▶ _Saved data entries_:

○ ○ ○

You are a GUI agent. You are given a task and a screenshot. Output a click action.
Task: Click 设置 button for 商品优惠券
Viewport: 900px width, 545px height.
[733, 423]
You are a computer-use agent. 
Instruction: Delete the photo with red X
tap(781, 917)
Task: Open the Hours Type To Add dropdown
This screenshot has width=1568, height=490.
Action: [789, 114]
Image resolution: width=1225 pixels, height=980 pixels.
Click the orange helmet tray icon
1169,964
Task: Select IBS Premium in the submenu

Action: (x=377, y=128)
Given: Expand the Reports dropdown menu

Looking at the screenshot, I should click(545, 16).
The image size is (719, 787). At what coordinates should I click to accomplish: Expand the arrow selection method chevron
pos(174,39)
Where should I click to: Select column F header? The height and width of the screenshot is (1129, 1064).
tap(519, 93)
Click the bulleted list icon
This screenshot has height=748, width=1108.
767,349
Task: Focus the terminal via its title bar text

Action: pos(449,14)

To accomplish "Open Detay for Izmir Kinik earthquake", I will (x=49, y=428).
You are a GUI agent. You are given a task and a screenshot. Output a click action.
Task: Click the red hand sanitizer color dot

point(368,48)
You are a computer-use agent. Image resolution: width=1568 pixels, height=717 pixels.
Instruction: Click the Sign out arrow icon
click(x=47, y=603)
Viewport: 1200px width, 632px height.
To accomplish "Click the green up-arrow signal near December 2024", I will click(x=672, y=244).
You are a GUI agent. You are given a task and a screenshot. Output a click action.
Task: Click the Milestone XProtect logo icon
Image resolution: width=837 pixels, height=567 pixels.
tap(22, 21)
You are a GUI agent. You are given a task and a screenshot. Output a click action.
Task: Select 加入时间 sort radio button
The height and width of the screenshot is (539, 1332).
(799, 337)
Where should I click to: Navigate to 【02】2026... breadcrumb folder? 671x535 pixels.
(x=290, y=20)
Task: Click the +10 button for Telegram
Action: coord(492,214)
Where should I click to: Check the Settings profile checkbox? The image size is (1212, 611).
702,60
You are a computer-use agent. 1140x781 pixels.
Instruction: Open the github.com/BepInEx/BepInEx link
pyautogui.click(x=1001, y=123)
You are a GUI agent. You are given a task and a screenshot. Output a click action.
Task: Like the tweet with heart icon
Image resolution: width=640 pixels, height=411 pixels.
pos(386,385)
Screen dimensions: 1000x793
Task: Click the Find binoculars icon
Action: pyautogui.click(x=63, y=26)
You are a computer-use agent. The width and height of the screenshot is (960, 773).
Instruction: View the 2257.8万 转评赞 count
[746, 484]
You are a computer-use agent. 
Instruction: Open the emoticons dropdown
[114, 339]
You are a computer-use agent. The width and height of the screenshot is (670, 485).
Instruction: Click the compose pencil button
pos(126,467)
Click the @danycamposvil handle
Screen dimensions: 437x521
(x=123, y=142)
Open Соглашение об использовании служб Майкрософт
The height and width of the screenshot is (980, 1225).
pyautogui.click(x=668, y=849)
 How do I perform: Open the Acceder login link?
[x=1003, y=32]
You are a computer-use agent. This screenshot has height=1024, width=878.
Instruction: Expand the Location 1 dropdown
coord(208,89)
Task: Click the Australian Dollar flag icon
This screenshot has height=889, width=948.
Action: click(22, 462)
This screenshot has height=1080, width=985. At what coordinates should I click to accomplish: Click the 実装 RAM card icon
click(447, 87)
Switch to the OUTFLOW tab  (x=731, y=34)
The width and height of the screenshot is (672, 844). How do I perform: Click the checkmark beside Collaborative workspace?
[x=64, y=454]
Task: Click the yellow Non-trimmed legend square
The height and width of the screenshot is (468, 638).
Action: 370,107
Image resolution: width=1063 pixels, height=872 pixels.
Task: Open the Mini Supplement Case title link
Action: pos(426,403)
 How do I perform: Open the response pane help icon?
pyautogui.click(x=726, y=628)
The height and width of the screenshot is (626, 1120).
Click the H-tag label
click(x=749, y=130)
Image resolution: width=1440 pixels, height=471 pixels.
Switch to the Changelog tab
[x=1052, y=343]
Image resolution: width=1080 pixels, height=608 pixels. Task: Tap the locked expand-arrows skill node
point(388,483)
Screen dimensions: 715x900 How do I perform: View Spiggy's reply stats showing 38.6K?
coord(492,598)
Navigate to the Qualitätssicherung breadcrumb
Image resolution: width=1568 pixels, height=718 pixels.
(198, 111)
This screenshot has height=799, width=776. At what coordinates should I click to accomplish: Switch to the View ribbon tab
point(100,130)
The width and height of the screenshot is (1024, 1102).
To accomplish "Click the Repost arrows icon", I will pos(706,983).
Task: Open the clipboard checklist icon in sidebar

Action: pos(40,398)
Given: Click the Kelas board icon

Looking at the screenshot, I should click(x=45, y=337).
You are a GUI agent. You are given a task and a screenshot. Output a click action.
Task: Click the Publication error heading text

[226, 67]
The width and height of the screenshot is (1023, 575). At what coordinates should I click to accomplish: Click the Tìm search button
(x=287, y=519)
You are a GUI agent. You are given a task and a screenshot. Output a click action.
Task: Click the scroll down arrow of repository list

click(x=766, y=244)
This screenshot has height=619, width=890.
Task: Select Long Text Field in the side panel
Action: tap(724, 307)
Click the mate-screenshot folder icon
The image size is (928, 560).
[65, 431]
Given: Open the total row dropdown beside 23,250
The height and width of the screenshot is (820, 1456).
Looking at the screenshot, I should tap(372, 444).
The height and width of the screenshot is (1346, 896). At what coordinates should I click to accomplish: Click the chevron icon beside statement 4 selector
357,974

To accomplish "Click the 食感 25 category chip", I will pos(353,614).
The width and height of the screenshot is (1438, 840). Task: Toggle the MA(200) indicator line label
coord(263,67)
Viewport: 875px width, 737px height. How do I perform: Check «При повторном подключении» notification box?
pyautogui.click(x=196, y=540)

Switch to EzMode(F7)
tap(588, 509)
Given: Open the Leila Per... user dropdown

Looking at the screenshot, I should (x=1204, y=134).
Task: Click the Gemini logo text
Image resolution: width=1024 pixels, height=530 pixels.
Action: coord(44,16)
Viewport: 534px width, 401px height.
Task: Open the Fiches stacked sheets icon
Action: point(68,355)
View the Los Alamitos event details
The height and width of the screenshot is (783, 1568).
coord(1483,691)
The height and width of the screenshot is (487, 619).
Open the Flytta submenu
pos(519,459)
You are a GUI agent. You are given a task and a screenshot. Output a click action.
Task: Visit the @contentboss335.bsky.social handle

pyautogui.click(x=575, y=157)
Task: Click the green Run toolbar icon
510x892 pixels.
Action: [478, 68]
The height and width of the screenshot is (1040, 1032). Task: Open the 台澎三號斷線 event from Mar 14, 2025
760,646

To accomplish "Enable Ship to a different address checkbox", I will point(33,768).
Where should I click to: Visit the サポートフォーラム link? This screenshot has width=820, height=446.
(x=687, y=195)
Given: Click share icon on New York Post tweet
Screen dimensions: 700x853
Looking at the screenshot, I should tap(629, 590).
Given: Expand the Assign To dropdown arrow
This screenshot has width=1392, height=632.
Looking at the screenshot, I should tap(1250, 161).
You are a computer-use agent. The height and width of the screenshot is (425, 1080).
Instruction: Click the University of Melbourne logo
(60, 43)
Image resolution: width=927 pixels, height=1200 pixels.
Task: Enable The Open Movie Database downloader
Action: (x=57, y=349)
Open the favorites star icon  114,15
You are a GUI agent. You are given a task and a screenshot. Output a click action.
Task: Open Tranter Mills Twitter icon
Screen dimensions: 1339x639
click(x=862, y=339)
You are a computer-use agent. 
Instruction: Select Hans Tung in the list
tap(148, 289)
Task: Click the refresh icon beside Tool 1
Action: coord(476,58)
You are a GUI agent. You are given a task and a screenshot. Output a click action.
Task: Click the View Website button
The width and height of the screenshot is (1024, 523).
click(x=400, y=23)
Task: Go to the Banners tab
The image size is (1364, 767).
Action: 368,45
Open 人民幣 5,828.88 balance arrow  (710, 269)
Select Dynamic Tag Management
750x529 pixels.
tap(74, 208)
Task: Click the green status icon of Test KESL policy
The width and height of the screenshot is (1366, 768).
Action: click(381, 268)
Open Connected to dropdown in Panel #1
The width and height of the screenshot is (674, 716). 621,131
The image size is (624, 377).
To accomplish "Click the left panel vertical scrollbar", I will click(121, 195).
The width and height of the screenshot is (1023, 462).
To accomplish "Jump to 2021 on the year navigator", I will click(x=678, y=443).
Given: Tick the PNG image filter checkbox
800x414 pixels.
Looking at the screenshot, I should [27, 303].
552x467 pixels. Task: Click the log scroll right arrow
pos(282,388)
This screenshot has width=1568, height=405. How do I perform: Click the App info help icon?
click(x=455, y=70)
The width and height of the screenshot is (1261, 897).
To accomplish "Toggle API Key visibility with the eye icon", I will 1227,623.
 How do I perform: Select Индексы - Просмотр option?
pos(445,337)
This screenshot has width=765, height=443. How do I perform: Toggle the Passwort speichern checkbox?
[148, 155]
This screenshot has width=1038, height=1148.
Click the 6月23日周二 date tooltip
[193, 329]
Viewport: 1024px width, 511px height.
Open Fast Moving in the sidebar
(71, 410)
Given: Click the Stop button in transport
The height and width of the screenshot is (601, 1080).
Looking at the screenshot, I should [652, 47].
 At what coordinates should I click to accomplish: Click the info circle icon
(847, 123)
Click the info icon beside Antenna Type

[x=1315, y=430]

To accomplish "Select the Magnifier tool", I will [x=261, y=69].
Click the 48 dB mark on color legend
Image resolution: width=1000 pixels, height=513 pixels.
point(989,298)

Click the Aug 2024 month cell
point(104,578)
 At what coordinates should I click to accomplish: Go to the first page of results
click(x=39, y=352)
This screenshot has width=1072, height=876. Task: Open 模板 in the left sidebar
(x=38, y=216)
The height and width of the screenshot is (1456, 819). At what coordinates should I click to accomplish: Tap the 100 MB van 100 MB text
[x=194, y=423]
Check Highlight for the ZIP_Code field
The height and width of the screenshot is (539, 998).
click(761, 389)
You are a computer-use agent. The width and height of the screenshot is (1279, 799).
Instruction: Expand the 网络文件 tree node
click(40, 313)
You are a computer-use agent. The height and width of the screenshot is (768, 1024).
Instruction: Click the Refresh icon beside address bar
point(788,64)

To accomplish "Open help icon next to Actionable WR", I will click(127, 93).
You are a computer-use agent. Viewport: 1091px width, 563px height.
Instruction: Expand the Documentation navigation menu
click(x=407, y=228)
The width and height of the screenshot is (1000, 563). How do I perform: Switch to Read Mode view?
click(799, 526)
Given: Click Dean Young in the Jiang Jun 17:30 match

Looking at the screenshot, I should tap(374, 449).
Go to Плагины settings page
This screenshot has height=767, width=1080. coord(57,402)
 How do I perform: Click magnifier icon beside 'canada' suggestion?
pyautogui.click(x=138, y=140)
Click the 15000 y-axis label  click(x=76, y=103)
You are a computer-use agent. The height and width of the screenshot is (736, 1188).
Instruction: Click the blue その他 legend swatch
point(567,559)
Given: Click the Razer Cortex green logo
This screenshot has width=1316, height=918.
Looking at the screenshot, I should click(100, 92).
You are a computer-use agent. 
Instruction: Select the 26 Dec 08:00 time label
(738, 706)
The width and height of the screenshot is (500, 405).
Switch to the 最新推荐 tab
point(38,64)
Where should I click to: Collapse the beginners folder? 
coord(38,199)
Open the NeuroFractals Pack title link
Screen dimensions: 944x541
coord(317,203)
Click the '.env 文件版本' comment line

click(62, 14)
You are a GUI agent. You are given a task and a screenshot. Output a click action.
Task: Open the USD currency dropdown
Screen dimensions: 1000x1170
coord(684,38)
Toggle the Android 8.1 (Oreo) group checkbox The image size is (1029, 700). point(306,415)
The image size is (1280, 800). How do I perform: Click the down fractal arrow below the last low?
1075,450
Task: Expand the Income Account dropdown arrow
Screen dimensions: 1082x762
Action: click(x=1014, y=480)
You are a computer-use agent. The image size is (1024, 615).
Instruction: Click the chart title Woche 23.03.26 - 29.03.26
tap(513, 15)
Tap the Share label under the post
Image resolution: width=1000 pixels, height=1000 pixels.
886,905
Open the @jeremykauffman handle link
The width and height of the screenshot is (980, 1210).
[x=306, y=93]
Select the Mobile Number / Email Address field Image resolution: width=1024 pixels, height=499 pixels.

○ ○ ○

▶ _EXERCISE REQUIREMENTS_:
Look above for the line holding "is (768, 1024)." and the line holding "The width and height of the screenshot is (500, 405).", then output exactly those two lines and every line between them, nothing more.

▶ _TASK RESULT_:
You are a computer-use agent. The height and width of the screenshot is (768, 1024).
Instruction: Click the Refresh icon beside address bar
point(788,64)

To accomplish "Open help icon next to Actionable WR", I will click(127, 93).
You are a computer-use agent. Viewport: 1091px width, 563px height.
Instruction: Expand the Documentation navigation menu
click(x=407, y=228)
The width and height of the screenshot is (1000, 563). How do I perform: Switch to Read Mode view?
click(799, 526)
Given: Click Dean Young in the Jiang Jun 17:30 match

Looking at the screenshot, I should tap(374, 449).
Go to Плагины settings page
This screenshot has height=767, width=1080. coord(57,402)
 How do I perform: Click magnifier icon beside 'canada' suggestion?
pyautogui.click(x=138, y=140)
Click the 15000 y-axis label  click(x=76, y=103)
You are a computer-use agent. The height and width of the screenshot is (736, 1188).
Instruction: Click the blue その他 legend swatch
point(567,559)
Given: Click the Razer Cortex green logo
This screenshot has width=1316, height=918.
Looking at the screenshot, I should click(100, 92).
You are a computer-use agent. 
Instruction: Select the 26 Dec 08:00 time label
(738, 706)
The width and height of the screenshot is (500, 405).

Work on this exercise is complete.